# Given exercise:
Give the records below as a JSON list of strings, with one string for each line and blank lines omitted.

# Data extract:
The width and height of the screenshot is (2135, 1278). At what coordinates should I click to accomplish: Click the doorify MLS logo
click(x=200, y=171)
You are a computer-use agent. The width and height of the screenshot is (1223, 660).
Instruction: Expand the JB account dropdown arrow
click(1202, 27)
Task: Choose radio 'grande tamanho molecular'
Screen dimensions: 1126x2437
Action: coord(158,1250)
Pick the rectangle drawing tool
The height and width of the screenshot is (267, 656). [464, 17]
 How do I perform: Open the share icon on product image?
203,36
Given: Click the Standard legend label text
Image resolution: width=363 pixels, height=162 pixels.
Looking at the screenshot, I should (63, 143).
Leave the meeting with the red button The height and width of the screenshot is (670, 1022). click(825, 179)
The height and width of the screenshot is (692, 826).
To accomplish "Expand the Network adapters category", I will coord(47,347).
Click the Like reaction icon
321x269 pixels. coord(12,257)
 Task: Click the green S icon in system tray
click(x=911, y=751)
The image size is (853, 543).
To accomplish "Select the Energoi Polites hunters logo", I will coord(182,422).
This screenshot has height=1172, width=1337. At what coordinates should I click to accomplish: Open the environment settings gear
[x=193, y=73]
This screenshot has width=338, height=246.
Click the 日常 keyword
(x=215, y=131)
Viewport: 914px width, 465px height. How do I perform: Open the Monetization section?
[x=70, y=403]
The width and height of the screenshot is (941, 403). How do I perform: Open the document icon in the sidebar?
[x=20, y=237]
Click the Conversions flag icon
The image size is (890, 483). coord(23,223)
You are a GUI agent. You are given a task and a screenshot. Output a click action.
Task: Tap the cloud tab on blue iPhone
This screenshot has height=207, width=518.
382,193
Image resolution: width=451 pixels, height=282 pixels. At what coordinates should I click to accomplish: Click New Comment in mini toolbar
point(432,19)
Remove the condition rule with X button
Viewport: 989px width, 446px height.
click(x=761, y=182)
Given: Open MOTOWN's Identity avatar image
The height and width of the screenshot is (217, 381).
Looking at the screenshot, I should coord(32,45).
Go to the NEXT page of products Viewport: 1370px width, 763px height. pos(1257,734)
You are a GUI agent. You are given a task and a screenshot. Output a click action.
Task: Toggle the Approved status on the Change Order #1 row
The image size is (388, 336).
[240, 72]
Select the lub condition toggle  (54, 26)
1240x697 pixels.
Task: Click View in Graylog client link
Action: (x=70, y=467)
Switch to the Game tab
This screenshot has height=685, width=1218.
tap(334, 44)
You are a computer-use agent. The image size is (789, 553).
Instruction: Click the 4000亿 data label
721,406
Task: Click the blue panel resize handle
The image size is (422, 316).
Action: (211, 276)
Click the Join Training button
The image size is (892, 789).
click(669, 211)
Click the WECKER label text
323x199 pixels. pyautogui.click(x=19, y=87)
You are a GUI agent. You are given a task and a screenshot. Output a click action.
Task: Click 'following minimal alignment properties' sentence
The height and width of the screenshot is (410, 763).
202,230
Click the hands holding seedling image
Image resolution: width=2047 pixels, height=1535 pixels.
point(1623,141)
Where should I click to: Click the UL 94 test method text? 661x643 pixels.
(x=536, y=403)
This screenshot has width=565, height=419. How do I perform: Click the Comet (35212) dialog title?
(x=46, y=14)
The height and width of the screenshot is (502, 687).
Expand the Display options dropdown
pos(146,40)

# Response to this task:
[
  "The width and height of the screenshot is (2135, 1278). At what coordinates should I click to accomplish: Click the doorify MLS logo",
  "click(x=200, y=171)",
  "You are a computer-use agent. The width and height of the screenshot is (1223, 660).",
  "Instruction: Expand the JB account dropdown arrow",
  "click(1202, 27)",
  "Task: Choose radio 'grande tamanho molecular'",
  "Screen dimensions: 1126x2437",
  "Action: coord(158,1250)",
  "Pick the rectangle drawing tool",
  "The height and width of the screenshot is (267, 656). [464, 17]",
  " How do I perform: Open the share icon on product image?",
  "203,36",
  "Given: Click the Standard legend label text",
  "Image resolution: width=363 pixels, height=162 pixels.",
  "Looking at the screenshot, I should (63, 143).",
  "Leave the meeting with the red button The height and width of the screenshot is (670, 1022). click(825, 179)",
  "The height and width of the screenshot is (692, 826).",
  "To accomplish \"Expand the Network adapters category\", I will coord(47,347).",
  "Click the Like reaction icon",
  "321x269 pixels. coord(12,257)",
  " Task: Click the green S icon in system tray",
  "click(x=911, y=751)",
  "The image size is (853, 543).",
  "To accomplish \"Select the Energoi Polites hunters logo\", I will coord(182,422).",
  "This screenshot has height=1172, width=1337. At what coordinates should I click to accomplish: Open the environment settings gear",
  "[x=193, y=73]",
  "This screenshot has width=338, height=246.",
  "Click the 日常 keyword",
  "(x=215, y=131)",
  "Viewport: 914px width, 465px height. How do I perform: Open the Monetization section?",
  "[x=70, y=403]",
  "The width and height of the screenshot is (941, 403). How do I perform: Open the document icon in the sidebar?",
  "[x=20, y=237]",
  "Click the Conversions flag icon",
  "The image size is (890, 483). coord(23,223)",
  "You are a GUI agent. You are given a task and a screenshot. Output a click action.",
  "Task: Tap the cloud tab on blue iPhone",
  "This screenshot has height=207, width=518.",
  "382,193",
  "Image resolution: width=451 pixels, height=282 pixels. At what coordinates should I click to accomplish: Click New Comment in mini toolbar",
  "point(432,19)",
  "Remove the condition rule with X button",
  "Viewport: 989px width, 446px height.",
  "click(x=761, y=182)",
  "Given: Open MOTOWN's Identity avatar image",
  "The height and width of the screenshot is (217, 381).",
  "Looking at the screenshot, I should coord(32,45).",
  "Go to the NEXT page of products Viewport: 1370px width, 763px height. pos(1257,734)",
  "You are a GUI agent. You are given a task and a screenshot. Output a click action.",
  "Task: Toggle the Approved status on the Change Order #1 row",
  "The image size is (388, 336).",
  "[240, 72]",
  "Select the lub condition toggle  (54, 26)",
  "1240x697 pixels.",
  "Task: Click View in Graylog client link",
  "Action: (x=70, y=467)",
  "Switch to the Game tab",
  "This screenshot has height=685, width=1218.",
  "tap(334, 44)",
  "You are a computer-use agent. The image size is (789, 553).",
  "Instruction: Click the 4000亿 data label",
  "721,406",
  "Task: Click the blue panel resize handle",
  "The image size is (422, 316).",
  "Action: (211, 276)",
  "Click the Join Training button",
  "The image size is (892, 789).",
  "click(669, 211)",
  "Click the WECKER label text",
  "323x199 pixels. pyautogui.click(x=19, y=87)",
  "You are a GUI agent. You are given a task and a screenshot. Output a click action.",
  "Task: Click 'following minimal alignment properties' sentence",
  "The height and width of the screenshot is (410, 763).",
  "202,230",
  "Click the hands holding seedling image",
  "Image resolution: width=2047 pixels, height=1535 pixels.",
  "point(1623,141)",
  "Where should I click to: Click the UL 94 test method text? 661x643 pixels.",
  "(x=536, y=403)",
  "This screenshot has width=565, height=419. How do I perform: Click the Comet (35212) dialog title?",
  "(x=46, y=14)",
  "The height and width of the screenshot is (502, 687).",
  "Expand the Display options dropdown",
  "pos(146,40)"
]